Imágenes de la memoria La Explanada de los Ministerios transformada en plaza pública

Explanada de los Ministerios, Brasilia
Explanada de los Ministerios, Brasilia | Foto: Regina Dalcastagnè

Quien observa Brasilia desde afuera enseguida piensa que faltan esquinas y que los espacios públicos son tan amplios que casi ahogan.

No se ve que tenemos nuestros rincones, nuestras curvas, nuestros senderos que serpentean por el césped: tenemos la posibilidad de un encuentro entre los pilares de los edificioss y en los bares cuyas sillas deben ser quitadas de la acera en la temporada de lluvias; tenemos el feo cemento del Museo de la República, pero que es bueno para practicar skate. Tenemos los juegos en los parquecitos, la pesca en la costa del lago y las charlas ocasionales en los jardines de la Universidad; tenemos los árboles de mango que dan fruta y sombra en canteros inmensos, para descanso de los que cortan la mala hierba, pintan las señales de tránsito, limpian nuestras calles.
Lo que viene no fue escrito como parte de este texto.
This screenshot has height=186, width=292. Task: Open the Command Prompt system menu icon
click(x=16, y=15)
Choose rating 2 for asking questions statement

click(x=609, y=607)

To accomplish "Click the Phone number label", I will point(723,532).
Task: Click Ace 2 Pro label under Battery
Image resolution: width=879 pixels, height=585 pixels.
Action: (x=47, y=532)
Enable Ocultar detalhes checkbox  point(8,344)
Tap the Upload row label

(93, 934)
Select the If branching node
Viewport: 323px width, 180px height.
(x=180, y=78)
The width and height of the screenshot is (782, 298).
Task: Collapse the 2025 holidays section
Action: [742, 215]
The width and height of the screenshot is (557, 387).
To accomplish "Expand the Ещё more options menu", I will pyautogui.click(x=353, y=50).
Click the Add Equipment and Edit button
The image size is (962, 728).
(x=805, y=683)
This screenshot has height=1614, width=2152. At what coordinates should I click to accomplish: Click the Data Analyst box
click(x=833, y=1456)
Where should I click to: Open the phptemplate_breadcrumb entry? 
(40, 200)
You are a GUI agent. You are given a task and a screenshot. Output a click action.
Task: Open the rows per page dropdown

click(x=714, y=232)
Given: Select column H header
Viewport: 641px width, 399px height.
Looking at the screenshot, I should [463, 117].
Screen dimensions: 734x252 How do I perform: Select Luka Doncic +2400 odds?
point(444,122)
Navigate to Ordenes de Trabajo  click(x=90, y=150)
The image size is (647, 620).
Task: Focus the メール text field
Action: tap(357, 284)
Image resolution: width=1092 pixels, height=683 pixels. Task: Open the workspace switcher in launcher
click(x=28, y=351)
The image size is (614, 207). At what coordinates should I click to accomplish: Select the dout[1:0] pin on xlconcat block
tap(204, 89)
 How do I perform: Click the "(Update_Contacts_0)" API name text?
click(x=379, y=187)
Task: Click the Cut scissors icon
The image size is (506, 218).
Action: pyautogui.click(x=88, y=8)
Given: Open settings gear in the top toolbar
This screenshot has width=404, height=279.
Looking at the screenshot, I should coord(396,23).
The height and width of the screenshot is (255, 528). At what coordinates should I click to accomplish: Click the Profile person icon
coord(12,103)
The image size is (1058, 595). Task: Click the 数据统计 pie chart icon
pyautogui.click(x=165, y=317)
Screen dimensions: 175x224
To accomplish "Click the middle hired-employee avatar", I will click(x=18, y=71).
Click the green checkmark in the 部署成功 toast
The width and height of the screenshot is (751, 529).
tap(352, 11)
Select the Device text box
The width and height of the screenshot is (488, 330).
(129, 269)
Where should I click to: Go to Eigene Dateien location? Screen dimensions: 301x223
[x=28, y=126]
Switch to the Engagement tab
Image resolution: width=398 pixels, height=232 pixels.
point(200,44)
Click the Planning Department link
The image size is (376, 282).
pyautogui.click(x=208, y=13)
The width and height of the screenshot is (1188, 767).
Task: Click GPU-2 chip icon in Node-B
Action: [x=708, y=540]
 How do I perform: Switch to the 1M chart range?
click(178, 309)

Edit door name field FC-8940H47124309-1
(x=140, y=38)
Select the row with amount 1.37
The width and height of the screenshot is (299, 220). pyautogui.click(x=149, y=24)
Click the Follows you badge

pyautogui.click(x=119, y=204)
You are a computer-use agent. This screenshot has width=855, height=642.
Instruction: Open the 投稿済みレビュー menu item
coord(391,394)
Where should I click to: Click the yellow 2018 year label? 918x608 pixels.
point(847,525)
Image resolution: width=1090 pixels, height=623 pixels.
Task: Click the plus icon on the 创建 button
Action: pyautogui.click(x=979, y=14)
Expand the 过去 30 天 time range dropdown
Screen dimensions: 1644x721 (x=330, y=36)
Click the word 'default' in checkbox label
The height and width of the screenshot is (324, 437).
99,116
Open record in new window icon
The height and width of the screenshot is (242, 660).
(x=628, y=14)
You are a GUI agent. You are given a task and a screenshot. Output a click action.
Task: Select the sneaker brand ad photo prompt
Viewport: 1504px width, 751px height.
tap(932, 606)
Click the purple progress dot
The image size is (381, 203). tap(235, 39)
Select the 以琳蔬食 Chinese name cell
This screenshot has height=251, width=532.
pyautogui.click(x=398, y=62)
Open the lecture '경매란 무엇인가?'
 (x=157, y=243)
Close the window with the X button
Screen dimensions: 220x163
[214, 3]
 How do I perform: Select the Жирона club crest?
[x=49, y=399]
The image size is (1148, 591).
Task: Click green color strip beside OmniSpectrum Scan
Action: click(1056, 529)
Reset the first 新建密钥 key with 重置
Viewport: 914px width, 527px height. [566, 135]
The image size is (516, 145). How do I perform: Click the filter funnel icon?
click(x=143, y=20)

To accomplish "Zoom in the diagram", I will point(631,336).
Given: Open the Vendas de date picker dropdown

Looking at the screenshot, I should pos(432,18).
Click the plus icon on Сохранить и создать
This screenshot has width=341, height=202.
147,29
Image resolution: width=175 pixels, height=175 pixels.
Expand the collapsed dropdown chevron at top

Hablo del Plan Piloto, del centro de la cuidad, porque, aunque Brasilia es mucho más que eso, es desde allí que miro y pienso el mundo

En Brasilia siempre adaptamos los espacios a nuestras necesidades. Entonces, aunque la Explanada de los Ministerios sea por lo general un lugar de tráfico donde por temor a una insolación nadie se arriesga a caminar, últimamente se ha convertido en un punto de encuentro y resistencia. Desde las primeras manifestaciones contra el golpe –pasando por aquel 17 de abril de 2016, cuando millares nos sentamos juntos en el suelo para ver, angustiados, a través de pantallas, la votación del impeachment de Dilma Rousseff– hasta la protesta violentamente reprimida el pasado 24 de marzo de 2017, decimos una y otra vez que ese espacio es público y que es nuestro y que todo Brasil está invitado a compartirlo con nosotros en la lucha por derechos a los que no podemos renunciar.

Cuando hay manifestaciones, el poder público hace todo lo posible para dificultar el acceso a la Explanada, pero nosotros arreglamos encuentros con amigos en los alrededores, pensamos la ropa y el calzado más adecuados, llevamos pancartas y carteles, no nos olvidamos de la botellita de agua y de la lista con los teléfonos de los abogados que están de guardia. Al final, confirmamos que todos han llegado bien a casa. También nos organizamos para llevar provisiones a los que vienen de lejos y acampan por allí: trabajadores sin tierra, estudiantes, sindicalistas, indios, gente estupenda que llega a emocionar… Así, ese espacio inmenso toma dimensiones aún mayores y a la vez, parece volverse un lugar más nuestro, más íntimo. Hoy, cada palmo de césped sobre el que avanzamos juntos hacia el Congreso Nacional simboliza un palmo más hacia la democracia. Por eso fue tan dura la represión… un espacio de resistencia compartido es un espacio conquistado.

 

Regina Dalcastagnè es profesora de literatura de la Universidad de Brasilia, crítica literaria y autora, entre otros, de O espaço da dor: o regime de 64 no romance brasileiro y Literatura brasileira contemporânea: um território contestado.